有田といえば、柿右衛門にしろ、古伊万里にしろ、染め付け、加飾をやってきたわけです。なぜ加飾をしたかと言えば、有田の石には鉄粉が含まれており、焼き物にした時に目立つ。それを化粧で隠そうとしたわけです。古来、ヨーロッパに輸出したものは、加飾をされたものです。だから、昔は白磁だけで作品を作るのはありえない社会だったんです。技術的にも難しかったんです。

私が白磁に挑戦した際、陶土の研究も必要でした。鉄分が一つもないようにするには、どうすべきか。昔は自然の精製法でやってきたから不純物も多かったけど、現代は化学的に処理できるわけです。鉄分の処理ができて完璧な陶土をつくったら、白磁ができるだろうと思いました。
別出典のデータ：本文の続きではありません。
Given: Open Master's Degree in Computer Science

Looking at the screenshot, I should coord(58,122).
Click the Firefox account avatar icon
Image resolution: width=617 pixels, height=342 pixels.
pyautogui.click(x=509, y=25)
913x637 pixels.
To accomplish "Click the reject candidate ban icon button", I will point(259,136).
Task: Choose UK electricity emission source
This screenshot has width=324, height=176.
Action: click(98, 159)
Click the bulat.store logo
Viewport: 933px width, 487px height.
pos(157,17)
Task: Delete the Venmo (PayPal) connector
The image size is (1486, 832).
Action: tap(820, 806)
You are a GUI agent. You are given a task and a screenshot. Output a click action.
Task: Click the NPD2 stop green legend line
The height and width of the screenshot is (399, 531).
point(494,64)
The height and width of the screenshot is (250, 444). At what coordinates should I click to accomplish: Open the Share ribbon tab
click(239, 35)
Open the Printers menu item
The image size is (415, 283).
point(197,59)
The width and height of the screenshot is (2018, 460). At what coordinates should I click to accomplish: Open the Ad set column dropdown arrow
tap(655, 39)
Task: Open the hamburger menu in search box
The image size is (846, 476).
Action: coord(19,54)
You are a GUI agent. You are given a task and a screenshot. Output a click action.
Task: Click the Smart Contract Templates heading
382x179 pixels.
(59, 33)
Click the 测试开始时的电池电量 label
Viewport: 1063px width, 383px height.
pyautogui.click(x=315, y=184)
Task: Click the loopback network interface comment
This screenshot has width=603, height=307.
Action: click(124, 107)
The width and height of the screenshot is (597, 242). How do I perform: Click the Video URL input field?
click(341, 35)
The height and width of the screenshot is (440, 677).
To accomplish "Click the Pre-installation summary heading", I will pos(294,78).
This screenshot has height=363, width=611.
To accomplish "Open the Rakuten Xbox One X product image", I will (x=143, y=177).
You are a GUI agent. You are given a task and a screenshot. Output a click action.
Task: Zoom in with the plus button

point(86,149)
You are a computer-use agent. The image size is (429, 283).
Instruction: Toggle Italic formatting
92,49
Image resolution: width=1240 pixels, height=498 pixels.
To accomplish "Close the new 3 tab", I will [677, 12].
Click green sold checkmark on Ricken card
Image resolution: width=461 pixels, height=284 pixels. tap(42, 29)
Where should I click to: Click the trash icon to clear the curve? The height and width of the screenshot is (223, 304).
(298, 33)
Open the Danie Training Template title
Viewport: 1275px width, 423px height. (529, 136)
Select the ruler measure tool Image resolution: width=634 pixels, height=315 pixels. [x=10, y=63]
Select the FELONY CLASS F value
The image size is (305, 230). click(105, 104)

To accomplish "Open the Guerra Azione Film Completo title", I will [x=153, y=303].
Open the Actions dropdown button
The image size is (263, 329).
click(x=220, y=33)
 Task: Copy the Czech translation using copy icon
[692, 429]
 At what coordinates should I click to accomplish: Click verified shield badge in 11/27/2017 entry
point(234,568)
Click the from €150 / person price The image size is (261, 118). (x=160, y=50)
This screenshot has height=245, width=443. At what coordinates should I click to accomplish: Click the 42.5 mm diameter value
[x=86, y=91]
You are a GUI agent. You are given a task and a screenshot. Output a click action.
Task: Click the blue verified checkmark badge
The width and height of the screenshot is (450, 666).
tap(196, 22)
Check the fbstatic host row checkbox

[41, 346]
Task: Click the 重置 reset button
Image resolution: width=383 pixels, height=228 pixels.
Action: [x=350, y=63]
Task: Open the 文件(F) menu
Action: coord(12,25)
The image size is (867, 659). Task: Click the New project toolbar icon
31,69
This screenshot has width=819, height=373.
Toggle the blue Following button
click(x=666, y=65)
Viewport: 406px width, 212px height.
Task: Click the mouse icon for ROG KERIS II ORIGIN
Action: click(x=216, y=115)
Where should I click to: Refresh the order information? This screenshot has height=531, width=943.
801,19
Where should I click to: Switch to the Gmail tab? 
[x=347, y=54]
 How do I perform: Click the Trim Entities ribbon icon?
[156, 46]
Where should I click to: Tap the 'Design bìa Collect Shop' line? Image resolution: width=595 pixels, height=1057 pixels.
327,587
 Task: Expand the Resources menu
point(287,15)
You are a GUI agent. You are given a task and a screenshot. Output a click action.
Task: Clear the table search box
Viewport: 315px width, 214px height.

陶土をつくるにしても、仕事場をゴミひとつないような、きれいな環境にしなくてはならない。素地の研究もしないといけない。「白磁」とはあらゆる点において、厳しい環境の上に成り立っているんです。

そして“最高の美人”の作品を作るには、高度な技術が必要です。いくら技術があっても、創造するセンスがないとダメです。技術とセンスが相まって生み出されたものが白磁なんです。

一人の作家が一人で生み出す「一つの芸術品」

有田焼でも、柿右衛門は“柿右衛門スタイル”を職人たちが総合して作り上げる「総合芸術品」と言えます。今右衛門も同じです。

一方で、私の白磁は、長い年月に渡って磨いてきた技と美意識で生み出す「一つの芸術品」です。

どちらが良いとか、悪いとかではなく、これが有田の生き方なんです。

私が選んだのが、「一作品」をつくるという道だったんです。